There are people that almost feel physical pain if something is unnecessarily incorrect.

+ That if the mental model of something is accurate, it is actually _more_ work to say something that is incorrect than just saying the correct thing.

In my mental model, "my Outlook" is the outlook instance running on my computer, on my data. My outlook crashed today. Yours might not have crashed. Similarly, my Jira contains tickets about my work, your Jira does not contain those same tickets. That might be technically the same instance on the same SaaS server, but the server I'm routed to accessing my data with my credentials turns it into "my Jira". My Jira is slow. Maybe you are lucky and get routed to a faster server, or your company is self-hosting. Then your Jira might be reasonably fast
Hmm, good point. "My outlook" might actually be correct. Depending on if it is a webapp or the real one running on your device that is.
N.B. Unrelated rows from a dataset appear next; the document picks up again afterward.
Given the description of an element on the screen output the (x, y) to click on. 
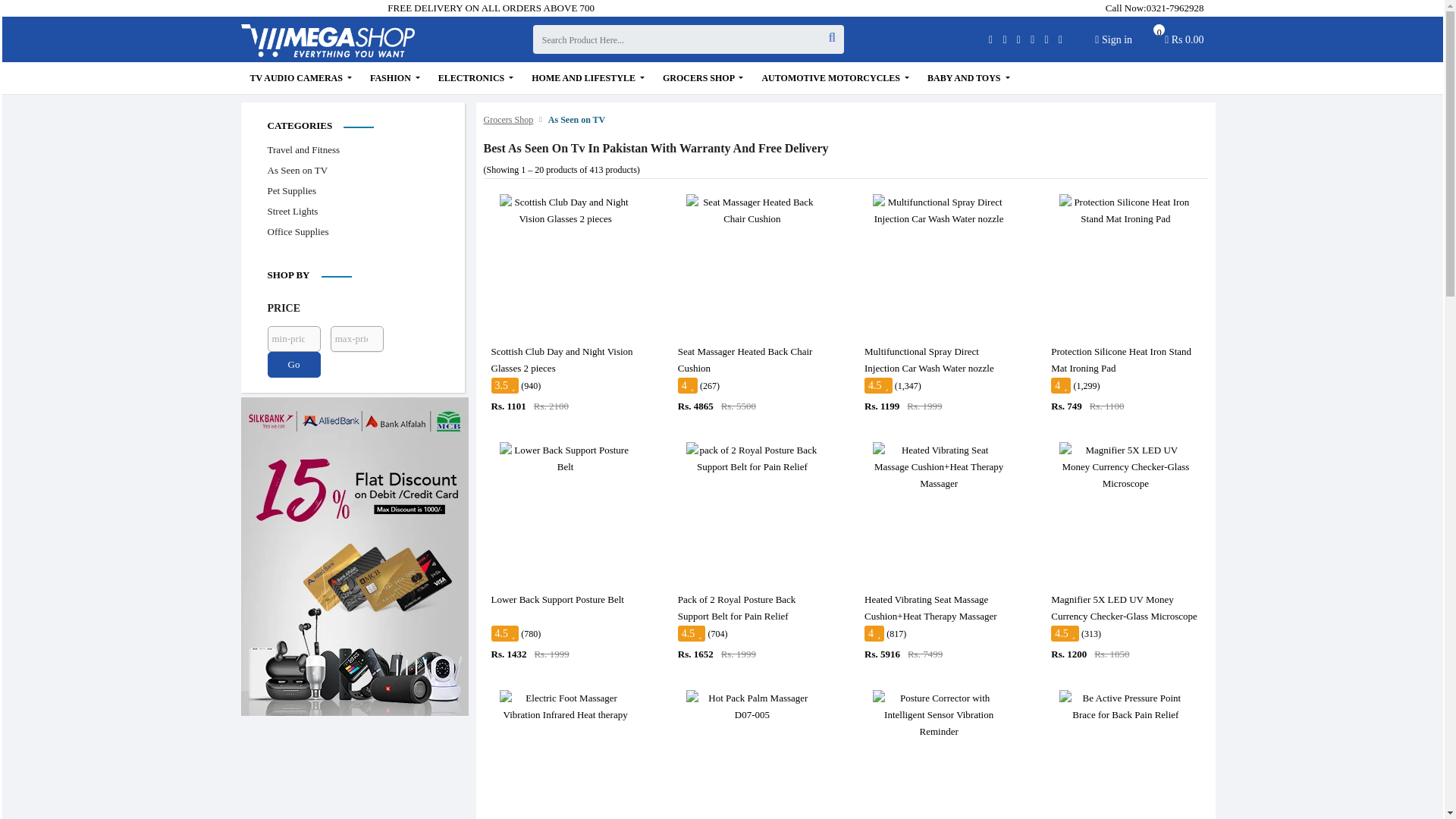
TV AUDIO CAMERAS (301, 78)
Go (293, 364)
Posture Corrector with Intelligent Sensor Vibration Reminder (938, 715)
FASHION (395, 78)
Multifunctional Spray Direct Injection Car Wash Water nozzle (938, 210)
Be Active Pressure Point Brace for Back Pain Relief (1125, 706)
Sign in (1113, 39)
Seat Massager Heated Back Chair Cushion  (751, 210)
Protection Silicone Heat Iron Stand Mat Ironing Pad (1184, 42)
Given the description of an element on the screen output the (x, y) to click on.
Similiar to "My game just crashed".

Jira otoh is not yours, because it's in the cloud. It might be "my internet connection", "my browser" or "my account" that is having trouble.

___

Hm. "My train got delayed" is interesting in this context. I don't find that offensive. But that also might be because trains don't seek rent the way SaaS does? Not sure.

I guess trains do not hold me hostage. They might just be a container in which someone does that.

Jira, cloud LLM inference or similar otoh..

The "my train" convention is an interesting argument. It's not actually yours, you're buying a train-as-a-service single-use license, and there are tiers to that too.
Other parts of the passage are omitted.